Psychological safety, the message that communicates, “it’s safe to take interpersonal risks here,” is consistently associated with team learning behavior and performance outcomes in organizational teams.

Translation: if a leader can’t ask questions, admit uncertainty, or say “I missed that,” the organization will get compliance, box-checkery and image management - not learning.

And yes, leaders themselves set the tone for this. (Which is why leader development without culture work is basically a treadmill.)

Repeated reps in the real world (not one-and-done inspiration)

Hearing an inspiring keynote is a wonderful experience; however, leader development is more about skill development than enlightenment.

Research on “deliberate practice” is often discussed in expertise domains like music, chess or sports, but the lesson that transfers is simple: improvement comes from consistent practice over time, not from occasional exposure to ideas.

  • Leaders at all levels need to do the reps:
  • Engaging in hard conversations
  • Making sound decisions under pressure
  • Negotiating prioritization tradeoffs
  • Influencing peers
  • Reflecting and bouncing back after getting it wrong

The consistent, compounding reps are what create “executive readiness.” Not a 3-ring binder. Not the LMS. Not the “Leadership University” logo coffee mug.

What Doesn’t Develop Leaders (At Least Not Reliably):

Workshops without application

Leadership training can be effective, but effectiveness depends heavily on design and implementation factors like feedback, practice, and relevance to the job.

Please believe me when I say, the workshop itself isn’t the villain. I absolutely LOVE a thoughtfully designed workshop. The villain is the event mindset:

  • “We sent them.”
  • “We covered the content.”
  • “Attendance was high.”
  • “Leaders developed. Check!”

No. Leaders developed when their behavior changed and stuck.

Competency models as a substitute for decisions

Competency models can be useful. But they also become corporate wallpaper.

If a competency model isn’t shaping:

  • Selection decisions
  • Who gets stretch assignments
  • How feedback is delivered
  • What “ready” looks like

…it’s unlikely to achieve its intended purpose.

Promotion as development

Promoting someone with fingers-crossed, hoping they grow into the role is not leadership development.

That’s a risk transfer strategy. Sure, sometimes it works - but often it creates:

  • Overwhelmed leaders
  • Avoidant behaviors
  • Fragile confidence
  • Downstream messes for HR to clean up

“High potential” labels without a path

Truth be told, I really dislike the term “high potential,” despite it being pretty common in our profession. Labeling someone a HiPo without providing the education, exposure, and experience to grow is a great way to create entitlement and disappointment (in the same person). Developing your bright-future talent should include:

  • the experiences to earn readiness
  • relationships to accelerate learning
  • feedback that tells the truth

Here's the thing...

If you want leaders to develop over time, you need a system that repeatedly does three things:

  1. Give them the right kinds of experiences. Not more work—more developmental work that builds exposure to your business, industry, and behind-the-scenes decision-making.
  2. Build a learning loop around those experiences. Feedback. Reflection. Coaching. Rinse and repeat.
  3. Create an environment where learning is safe. Because people cannot grow while performing invulnerability.
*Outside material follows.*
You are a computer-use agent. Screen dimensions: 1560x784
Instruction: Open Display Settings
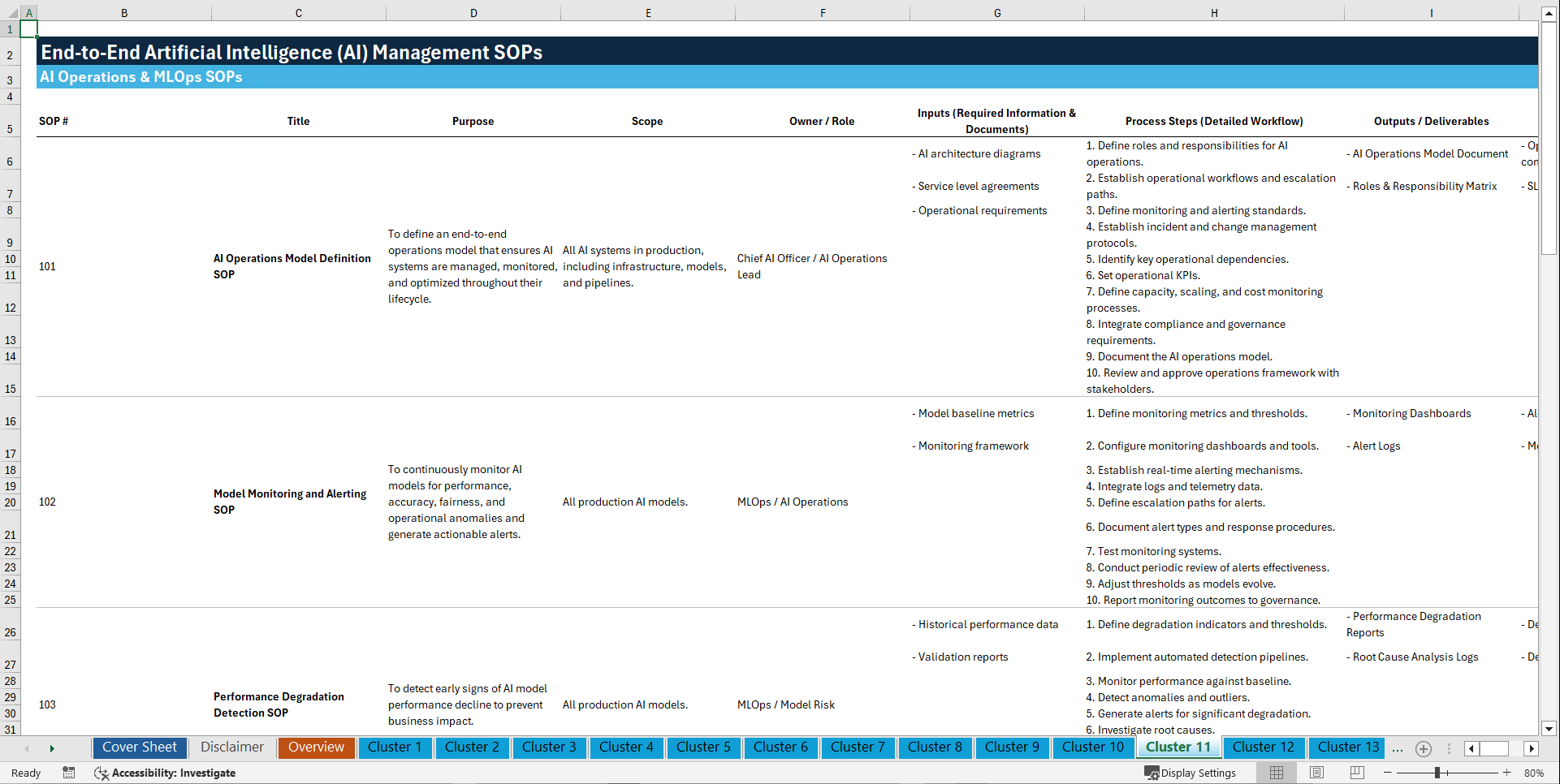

And if you’re reading this as an aspiring executive people leader, here’s the punchline:

You don’t become executive-ready by consuming leadership content. You become leadership or executive-ready by collecting the right experiences - and extracting the right lessons from them.

Your turn:

This week, pick one leader you’re developing (or yourself) and ask:

  • What’s the most developmental thing they’ve done in the last 90 days?
  • What did it teach them- specifically?
  • What support did they have while it happened?
  • What rep are they getting next?
  • What would make the learning faster (feedback, coaching, clarity, safety)?

If you can’t answer these, you don’t have a development plan. You have hope.

And hope isn’t a strategy. Sorry-not-sorry.